得られた紙料を用いて、実験用角形シートマシン(250mm×250mm、熊谷理機工業(株)製)を用い、紙料濃度0.1%にて坪量60g/m2を目標として手抄きシートを作成した。次いで1kg/cm2で1分間プレスした後、表面温度130℃の回転乾燥機で2分間乾燥し、手抄き紙を得た。これに8、10、12%濃度の澱粉糊液(MS#3800;日本食品化工(株)製)、または7、9、11%濃度のPVA水溶液(クラレポバールPVA−117;(株)クラレ製)を、ゲートロールコーター(熊谷理機工業(株)製)を使用して、乾燥質量が片面当たりそれぞれ0.2、0.4、0.6g/m2となるように塗布して、印刷用紙を得た。印刷用紙の分析結果を表3に示した(なお、表3に示すブランクは、本発明の嵩高剤を添加せず、澱粉糊液、PVA水溶液の塗布も行わずに得られたサンプルである)。
[比較例23〜28]
実施例13〜18と同様に、2%パルプスラリー(DIP:NBKP:TMP=70:10:20)を攪拌しながら両性PAM(ポリストロン1250;荒川化学工業(株)製)の水溶液を、両性PAM固形分濃度が0.3%になるように添加し、次いで1分後に硫酸バンド(住友化学工業(株)製)を1%(硫酸アルミニウムとして8%を含有する液状の硫酸バンドを100%として換算)添加し、次いで1分後に炭酸カルシウム(タマパールTP−121;奥多摩工業(株)製)を10%添加し、さらに1分後に希釈水を加えてパルプ濃度1.0%濃度の紙料を調製した。

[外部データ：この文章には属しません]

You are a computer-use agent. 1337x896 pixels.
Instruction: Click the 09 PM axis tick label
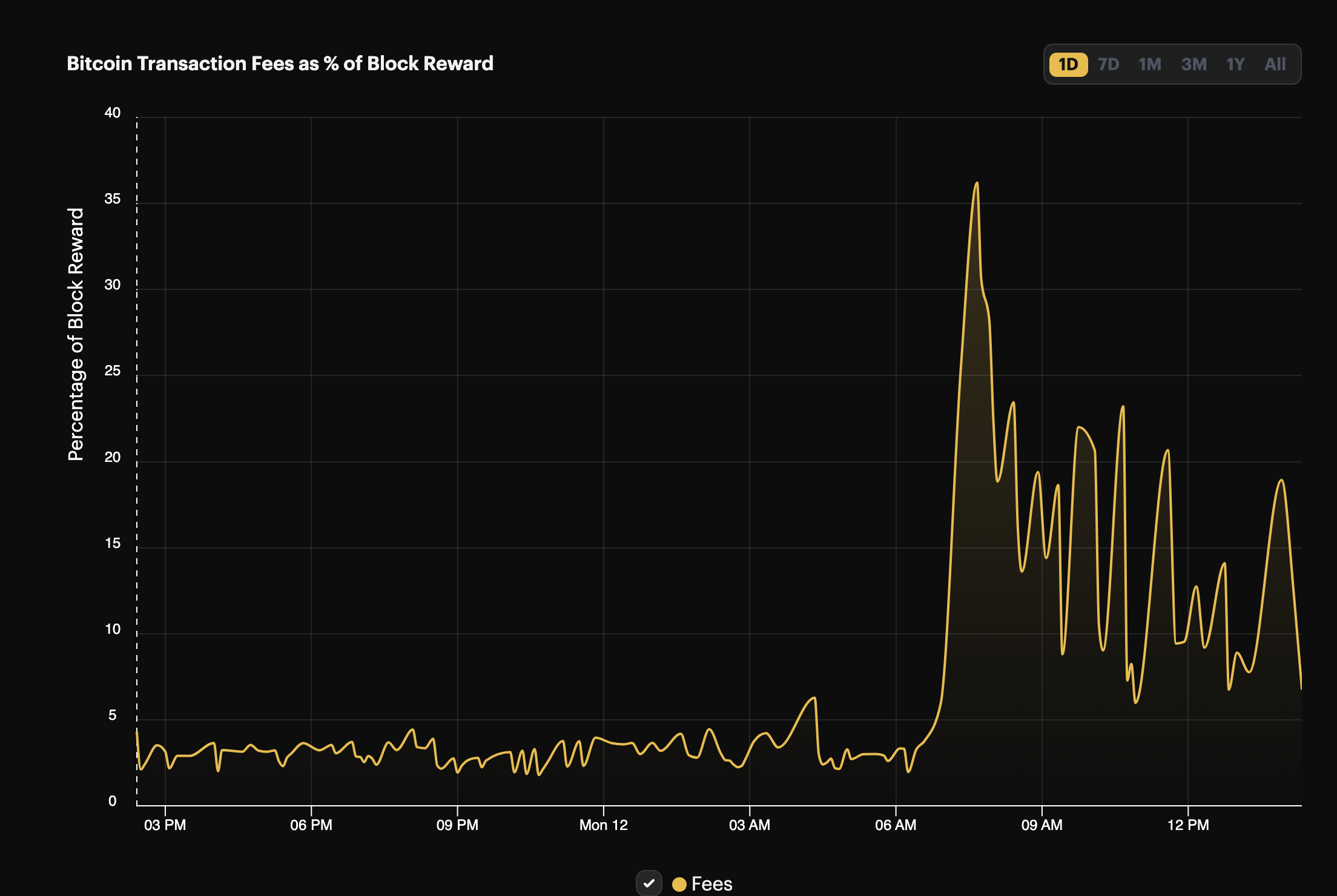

得られた紙料を用いて実施例13〜18と同様の方法で手抄き紙を作製した。これに、8、10、12%濃度の澱粉糊液(MS#3800;日本食品化工(株)製)、または7、9、11%濃度のPVA水溶液(クラレポバールPVA−117;(株)クラレ製)を、ゲートロールコーター(熊谷理機工業(株)製)を使用して、乾燥質量が片面当たりそれぞれ0.2、0.4、0.6g/m2となるように塗布して、印刷用紙を得た。印刷用紙の分析結果を表3に示した。
Figure 2005188011
表3から、表面サイズ処理を施した印刷用紙の場合には、表面サイズによる嵩の低下は避けられないものの、原紙抄造の際に本発明の嵩低減抑制剤を添加することにより、水溶性高分子を紙料に添加したものと比べて、嵩の高い状態で表面強度の向上が達成されたことがわかる。

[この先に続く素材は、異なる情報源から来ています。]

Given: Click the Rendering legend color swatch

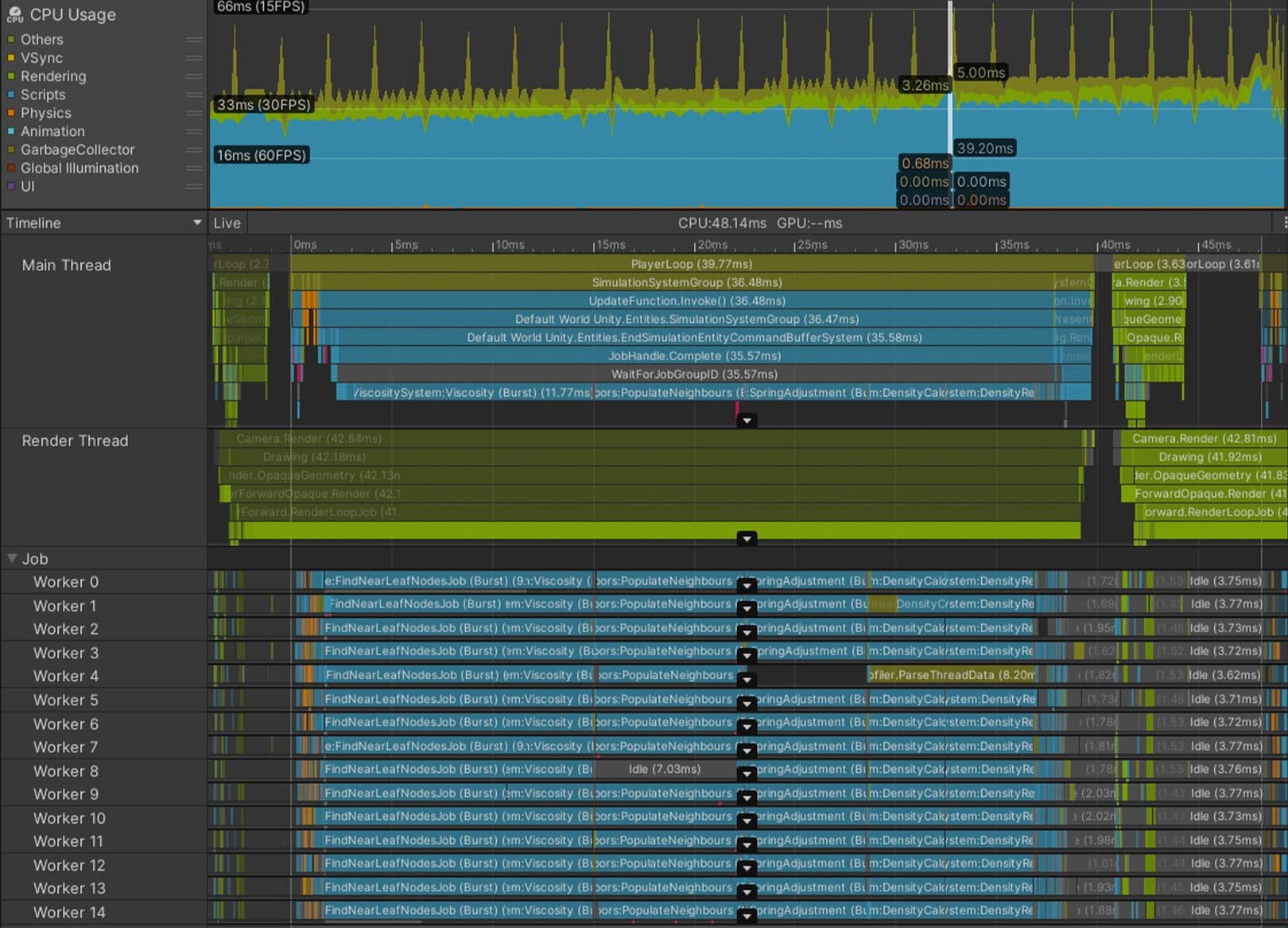Looking at the screenshot, I should point(10,76).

本発明によれば、古紙含有率が高い紙料からも、嵩高で高品質な印刷用紙を製造することができる。

Claims (9)

  1. 紙料中のパルプ固形分に対する澱粉固形分濃度が0.5〜15質量%の範囲となるように紙料中に含有させる、未糊化澱粉の水性スラリーからなることを特徴とする印刷用紙用嵩低減抑制剤。
  2. 紙の嵩を維持した状態で表面強度を向上させるために用いられる、請求項1に記載の嵩低減抑制剤。
  3. 紙の抄造時に紙料に添加される、請求項1または2に記載の嵩低減抑制剤。
  4. 製紙内添用嵩高剤を用いる抄紙系において使用される請求項1〜3のいずれか1項に記載の嵩低減抑制剤。
  5. 前記澱粉は、アニオン澱粉の表面に高分子量カチオンポリマーを吸着させた自己定着性澱粉である、請求項1〜4のいずれか1項に記載の嵩低減抑制剤。
  6. 請求項1〜5のいずれか1項に記載の嵩低減抑制剤を紙料に添加し、次いで、前記紙料を脱水工程、プレス工程、および乾燥工程に付すことを特徴とする、印刷用紙の製造方法。
  7. 前記紙料は、古紙を20%以上含有する、請求項6に記載の製造方法。
  8. 前記紙料は、物理的処理および/または化学的処理を行うことで嵩高性を付与したパルプを含む、請求項6または7に記載の方法。
  9. 請求項6〜8のいずれか1項に記載の方法で製造された印刷用紙。